Kerry’s House of Pain

Kerry’s House of Pain

in life

This afternoon I will willingly walk in the doors of what I have started calling, “Kerry’s House of Pain.” I know that the front of the building reads “physical therapy,” but honestly I think that is Latin-based code for “place of torture.”

I wish I had a glorious reason for needing PT, something that would sound good like, I was playing Rugby or crashed while mountain biking down half-dome. Nope, it’s embarrassing. I sprained a ligament in my knee doing a simple domestic chore and that’s all I will admit to. Either way, my doc wanted me to do PT as a way to guard the healing and strengthen or retrain whatever was the mitigating cause.

So, twice a week for a month now, my therapist engages in polite conversation as she simultaneously uses her fist or elbow to plow furrows in my thigh where my IT band used to be. Then her assistant smiles as she assigns me one exercise after another that is designed to stretch or strengthen some obscure muscle group no one knew they had. Translation, “feel the burn.”

And, twice a week I find myself thinking about how growth and character development really happens. Sure, I could sit with Kerry and share the same personal stories over a latte, but it would do nothing for the healing and long term health of my knee. It might even position me for greater long term pain and trouble.

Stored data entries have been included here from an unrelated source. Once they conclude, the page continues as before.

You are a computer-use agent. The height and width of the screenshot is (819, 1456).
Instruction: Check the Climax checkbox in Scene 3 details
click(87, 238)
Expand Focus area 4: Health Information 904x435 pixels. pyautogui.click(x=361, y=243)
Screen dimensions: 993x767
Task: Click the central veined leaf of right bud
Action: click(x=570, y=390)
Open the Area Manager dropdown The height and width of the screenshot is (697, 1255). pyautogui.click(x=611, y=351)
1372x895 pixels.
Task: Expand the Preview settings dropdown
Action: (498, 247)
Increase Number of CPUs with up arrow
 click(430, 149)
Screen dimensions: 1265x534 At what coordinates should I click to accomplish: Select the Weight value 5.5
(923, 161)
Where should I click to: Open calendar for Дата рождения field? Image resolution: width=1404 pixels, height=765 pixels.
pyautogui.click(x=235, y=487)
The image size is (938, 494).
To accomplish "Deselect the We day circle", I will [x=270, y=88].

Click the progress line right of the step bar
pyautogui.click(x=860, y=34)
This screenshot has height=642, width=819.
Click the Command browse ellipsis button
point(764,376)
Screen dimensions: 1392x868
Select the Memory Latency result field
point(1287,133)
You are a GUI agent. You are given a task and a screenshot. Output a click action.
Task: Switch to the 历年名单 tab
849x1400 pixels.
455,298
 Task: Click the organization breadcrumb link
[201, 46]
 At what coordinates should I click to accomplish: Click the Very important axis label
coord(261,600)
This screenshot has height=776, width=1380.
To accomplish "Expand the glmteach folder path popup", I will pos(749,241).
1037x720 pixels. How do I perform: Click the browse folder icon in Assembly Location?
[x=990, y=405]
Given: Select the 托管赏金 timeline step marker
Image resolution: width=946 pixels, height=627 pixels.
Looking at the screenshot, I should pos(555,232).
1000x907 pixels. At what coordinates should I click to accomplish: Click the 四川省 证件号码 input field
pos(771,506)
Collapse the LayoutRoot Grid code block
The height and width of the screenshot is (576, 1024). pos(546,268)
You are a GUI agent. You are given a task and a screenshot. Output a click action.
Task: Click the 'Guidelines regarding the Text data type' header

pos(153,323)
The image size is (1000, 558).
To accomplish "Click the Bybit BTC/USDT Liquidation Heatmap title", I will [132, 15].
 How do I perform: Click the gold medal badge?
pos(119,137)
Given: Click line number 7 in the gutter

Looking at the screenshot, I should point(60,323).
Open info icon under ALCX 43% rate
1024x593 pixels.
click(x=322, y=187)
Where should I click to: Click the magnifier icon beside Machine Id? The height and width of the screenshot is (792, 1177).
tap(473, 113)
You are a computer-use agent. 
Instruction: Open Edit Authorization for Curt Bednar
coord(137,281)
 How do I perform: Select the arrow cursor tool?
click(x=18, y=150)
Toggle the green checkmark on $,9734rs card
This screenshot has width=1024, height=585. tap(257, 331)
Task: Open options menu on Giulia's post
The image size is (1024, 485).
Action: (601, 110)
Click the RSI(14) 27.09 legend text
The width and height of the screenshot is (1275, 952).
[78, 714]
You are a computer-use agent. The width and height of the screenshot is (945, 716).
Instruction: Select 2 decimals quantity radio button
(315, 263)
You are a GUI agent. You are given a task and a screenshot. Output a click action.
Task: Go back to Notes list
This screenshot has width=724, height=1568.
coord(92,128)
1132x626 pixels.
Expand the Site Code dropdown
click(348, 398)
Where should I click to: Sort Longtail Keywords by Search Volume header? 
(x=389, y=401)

I can see multiple parallels to personal growth from this experience.

  1. There is no comfort based alternative to personal growth. I cannot simultaneously pursue comfort and take new ground in the formation of my character.
  2. When I lean into pain and difficulty, by being attentive to the internal conversations and observations of my soul, I sow the seeds of real character formation.
  3. There is no magic pill. The attitudes and perspectives that still lurk in the dark recesses of my heart are stubborn and will not be dealt with through some simplistic approach.
  4. I cannot get there in a day. Personal growth and transformation happens much like the healing process in my knee. Even as the initial pain in my knee begins to subside, I know that the work is not done. I have to embrace the reality that repair and retraining of all the muscles, ligaments, and tendons connected to this injury takes time.

So, what difficulty or challenge are you facing these days? What would you like to avoid or dismiss?  Is it possible that your “house of pain” could be a place of rehab or retraining that will serve you in a deep way?